**Exercise:**
List each line in the records below that contains the word "arrow", copying every such line in full.

**Material for this task:**
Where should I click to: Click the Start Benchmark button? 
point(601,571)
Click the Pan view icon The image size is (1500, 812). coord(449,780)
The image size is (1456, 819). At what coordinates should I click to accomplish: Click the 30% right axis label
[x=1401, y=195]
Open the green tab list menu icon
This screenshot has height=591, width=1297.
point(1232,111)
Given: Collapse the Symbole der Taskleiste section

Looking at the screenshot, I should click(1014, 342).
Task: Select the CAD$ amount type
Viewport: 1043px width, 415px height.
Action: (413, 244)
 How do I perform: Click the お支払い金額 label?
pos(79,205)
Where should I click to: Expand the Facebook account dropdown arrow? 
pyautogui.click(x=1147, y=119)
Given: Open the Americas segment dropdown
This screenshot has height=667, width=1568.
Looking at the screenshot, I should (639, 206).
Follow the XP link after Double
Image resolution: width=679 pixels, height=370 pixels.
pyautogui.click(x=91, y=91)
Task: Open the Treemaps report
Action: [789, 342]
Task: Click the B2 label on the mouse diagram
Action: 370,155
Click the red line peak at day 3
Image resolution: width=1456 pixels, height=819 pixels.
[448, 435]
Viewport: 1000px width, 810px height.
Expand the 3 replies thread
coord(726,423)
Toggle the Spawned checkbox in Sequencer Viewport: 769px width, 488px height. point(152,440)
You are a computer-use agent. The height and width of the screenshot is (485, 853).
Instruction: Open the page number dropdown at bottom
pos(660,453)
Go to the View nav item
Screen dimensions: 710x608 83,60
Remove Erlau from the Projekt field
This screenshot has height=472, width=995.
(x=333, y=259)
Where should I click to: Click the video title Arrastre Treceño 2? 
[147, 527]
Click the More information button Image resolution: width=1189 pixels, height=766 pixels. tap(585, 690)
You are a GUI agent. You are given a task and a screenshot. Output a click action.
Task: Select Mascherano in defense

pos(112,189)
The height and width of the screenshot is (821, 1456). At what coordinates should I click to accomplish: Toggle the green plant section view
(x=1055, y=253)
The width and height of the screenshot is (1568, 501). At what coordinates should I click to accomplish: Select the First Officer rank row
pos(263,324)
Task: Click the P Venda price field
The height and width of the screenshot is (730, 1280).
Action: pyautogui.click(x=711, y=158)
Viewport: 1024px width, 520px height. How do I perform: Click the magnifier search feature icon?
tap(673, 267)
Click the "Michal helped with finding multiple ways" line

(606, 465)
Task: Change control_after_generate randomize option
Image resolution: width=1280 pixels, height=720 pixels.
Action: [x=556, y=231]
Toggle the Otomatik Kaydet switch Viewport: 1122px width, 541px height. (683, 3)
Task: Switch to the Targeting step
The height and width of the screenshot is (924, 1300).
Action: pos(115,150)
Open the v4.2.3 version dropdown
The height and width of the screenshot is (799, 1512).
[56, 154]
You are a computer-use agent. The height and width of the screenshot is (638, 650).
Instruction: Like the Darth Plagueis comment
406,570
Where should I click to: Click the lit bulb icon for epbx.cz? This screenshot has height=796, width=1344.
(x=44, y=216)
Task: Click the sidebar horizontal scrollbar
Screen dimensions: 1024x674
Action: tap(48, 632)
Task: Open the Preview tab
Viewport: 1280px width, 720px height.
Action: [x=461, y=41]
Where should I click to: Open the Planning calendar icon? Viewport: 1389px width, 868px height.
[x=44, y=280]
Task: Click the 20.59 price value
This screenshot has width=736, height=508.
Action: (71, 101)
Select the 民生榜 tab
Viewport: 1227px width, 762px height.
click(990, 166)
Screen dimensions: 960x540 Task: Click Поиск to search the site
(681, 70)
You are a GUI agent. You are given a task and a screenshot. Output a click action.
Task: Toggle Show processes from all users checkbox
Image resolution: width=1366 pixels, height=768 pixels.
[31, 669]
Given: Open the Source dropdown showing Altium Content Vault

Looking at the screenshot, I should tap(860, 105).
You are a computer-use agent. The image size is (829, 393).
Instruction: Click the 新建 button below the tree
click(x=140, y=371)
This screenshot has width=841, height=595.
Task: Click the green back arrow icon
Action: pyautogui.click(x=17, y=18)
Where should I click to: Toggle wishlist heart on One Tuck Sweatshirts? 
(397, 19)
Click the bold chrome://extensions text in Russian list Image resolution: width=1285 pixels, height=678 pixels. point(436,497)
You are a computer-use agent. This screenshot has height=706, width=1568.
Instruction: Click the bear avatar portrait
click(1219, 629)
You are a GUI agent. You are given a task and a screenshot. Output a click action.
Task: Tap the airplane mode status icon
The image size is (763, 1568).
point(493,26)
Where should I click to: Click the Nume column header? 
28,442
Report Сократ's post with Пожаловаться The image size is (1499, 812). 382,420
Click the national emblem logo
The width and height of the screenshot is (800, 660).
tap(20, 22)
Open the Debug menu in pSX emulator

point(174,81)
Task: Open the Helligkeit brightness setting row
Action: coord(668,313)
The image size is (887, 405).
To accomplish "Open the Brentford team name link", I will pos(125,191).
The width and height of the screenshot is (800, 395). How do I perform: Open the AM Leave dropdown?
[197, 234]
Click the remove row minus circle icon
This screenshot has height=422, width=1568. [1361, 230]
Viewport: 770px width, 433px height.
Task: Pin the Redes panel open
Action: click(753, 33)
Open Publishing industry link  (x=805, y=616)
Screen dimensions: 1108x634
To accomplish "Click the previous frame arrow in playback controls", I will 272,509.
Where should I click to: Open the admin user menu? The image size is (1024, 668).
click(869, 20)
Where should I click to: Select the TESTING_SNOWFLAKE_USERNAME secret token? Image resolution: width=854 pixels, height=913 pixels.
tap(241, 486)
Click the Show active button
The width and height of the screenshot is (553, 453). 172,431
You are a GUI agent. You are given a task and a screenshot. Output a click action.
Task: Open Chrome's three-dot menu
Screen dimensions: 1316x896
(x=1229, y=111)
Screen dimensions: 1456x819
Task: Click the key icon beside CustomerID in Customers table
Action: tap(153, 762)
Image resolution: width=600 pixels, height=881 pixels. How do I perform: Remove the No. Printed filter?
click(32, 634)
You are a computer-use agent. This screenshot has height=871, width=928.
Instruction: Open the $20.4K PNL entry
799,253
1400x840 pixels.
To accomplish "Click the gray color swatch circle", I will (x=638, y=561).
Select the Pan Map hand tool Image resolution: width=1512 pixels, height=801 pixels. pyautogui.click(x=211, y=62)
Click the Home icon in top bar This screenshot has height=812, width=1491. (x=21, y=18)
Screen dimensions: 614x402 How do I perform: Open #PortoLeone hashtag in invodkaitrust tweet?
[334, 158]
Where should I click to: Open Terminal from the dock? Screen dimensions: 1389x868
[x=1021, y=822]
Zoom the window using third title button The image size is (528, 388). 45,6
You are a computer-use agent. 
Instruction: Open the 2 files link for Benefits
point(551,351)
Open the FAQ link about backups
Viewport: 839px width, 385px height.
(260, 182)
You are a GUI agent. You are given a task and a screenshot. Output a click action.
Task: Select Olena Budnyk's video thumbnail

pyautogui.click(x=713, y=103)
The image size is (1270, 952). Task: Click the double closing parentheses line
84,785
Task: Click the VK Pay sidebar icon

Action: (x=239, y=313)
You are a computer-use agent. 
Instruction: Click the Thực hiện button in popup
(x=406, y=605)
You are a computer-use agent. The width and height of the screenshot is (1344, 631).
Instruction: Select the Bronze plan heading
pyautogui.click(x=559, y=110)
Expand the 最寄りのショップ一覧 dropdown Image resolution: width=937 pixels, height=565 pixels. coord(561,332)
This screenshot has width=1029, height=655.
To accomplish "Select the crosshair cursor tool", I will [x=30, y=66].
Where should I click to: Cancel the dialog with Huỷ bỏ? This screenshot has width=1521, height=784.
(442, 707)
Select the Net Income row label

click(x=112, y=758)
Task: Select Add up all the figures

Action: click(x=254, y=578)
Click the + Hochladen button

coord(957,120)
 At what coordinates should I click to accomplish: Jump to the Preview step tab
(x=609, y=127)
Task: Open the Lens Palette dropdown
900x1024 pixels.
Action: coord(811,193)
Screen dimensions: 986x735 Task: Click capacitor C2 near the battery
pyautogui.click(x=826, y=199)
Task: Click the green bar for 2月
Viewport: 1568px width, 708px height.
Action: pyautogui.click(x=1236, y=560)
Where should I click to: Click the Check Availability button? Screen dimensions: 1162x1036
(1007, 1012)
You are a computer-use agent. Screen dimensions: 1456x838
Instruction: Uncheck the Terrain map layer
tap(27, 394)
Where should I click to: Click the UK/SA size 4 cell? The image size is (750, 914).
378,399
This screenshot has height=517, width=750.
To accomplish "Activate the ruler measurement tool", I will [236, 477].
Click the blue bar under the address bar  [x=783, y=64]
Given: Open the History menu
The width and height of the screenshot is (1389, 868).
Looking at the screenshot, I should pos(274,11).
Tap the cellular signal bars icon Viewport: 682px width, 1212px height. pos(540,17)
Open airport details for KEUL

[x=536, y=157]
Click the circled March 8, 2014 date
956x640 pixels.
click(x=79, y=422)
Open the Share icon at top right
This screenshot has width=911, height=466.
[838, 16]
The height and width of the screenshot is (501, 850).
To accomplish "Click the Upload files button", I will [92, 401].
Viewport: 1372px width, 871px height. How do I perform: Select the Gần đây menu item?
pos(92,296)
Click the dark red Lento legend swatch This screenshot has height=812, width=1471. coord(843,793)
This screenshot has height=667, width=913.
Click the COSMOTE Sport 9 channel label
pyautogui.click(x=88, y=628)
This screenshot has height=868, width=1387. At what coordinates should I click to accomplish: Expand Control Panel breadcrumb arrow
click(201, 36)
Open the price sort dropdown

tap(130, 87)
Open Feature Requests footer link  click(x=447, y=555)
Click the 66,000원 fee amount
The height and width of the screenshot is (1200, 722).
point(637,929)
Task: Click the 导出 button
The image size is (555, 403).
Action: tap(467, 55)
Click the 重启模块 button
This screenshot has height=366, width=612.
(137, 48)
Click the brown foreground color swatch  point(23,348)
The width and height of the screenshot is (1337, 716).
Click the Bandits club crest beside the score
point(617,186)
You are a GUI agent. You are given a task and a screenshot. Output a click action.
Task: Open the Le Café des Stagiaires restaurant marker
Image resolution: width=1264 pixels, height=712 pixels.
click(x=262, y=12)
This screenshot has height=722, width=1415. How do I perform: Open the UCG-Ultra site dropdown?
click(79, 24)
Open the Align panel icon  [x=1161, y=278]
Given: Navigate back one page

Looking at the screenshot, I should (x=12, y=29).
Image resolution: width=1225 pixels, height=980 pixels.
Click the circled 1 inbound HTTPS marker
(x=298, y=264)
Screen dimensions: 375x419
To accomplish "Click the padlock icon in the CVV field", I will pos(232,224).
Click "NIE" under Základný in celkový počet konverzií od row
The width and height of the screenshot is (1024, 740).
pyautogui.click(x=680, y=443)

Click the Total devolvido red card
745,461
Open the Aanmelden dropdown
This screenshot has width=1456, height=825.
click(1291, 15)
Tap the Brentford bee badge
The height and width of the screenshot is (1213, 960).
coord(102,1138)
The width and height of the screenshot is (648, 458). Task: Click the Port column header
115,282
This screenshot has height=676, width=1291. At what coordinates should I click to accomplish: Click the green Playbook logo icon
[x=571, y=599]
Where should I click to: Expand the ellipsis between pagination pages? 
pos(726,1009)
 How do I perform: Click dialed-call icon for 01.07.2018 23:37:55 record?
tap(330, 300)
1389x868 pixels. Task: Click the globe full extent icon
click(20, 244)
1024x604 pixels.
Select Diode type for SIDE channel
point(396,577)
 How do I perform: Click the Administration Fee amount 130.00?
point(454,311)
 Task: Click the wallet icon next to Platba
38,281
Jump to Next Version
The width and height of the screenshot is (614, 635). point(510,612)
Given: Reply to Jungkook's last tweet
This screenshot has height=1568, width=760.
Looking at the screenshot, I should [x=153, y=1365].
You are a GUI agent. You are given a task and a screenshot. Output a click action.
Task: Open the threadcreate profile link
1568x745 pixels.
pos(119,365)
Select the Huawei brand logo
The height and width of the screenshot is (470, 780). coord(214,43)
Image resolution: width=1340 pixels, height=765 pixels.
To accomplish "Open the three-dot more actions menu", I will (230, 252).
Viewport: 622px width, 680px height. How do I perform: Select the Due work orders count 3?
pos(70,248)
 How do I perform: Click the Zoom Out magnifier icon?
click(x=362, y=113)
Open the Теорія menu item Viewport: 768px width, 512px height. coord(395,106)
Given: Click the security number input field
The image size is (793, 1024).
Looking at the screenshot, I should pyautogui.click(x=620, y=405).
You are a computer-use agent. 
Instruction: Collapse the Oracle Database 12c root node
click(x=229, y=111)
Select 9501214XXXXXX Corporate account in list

**Task output:**
Where should I click to: Expand the Facebook account dropdown arrow? 
Task: Click the green back arrow icon
To accomplish "Click the previous frame arrow in playback controls", I will 272,509.
This screenshot has height=868, width=1387. At what coordinates should I click to accomplish: Expand Control Panel breadcrumb arrow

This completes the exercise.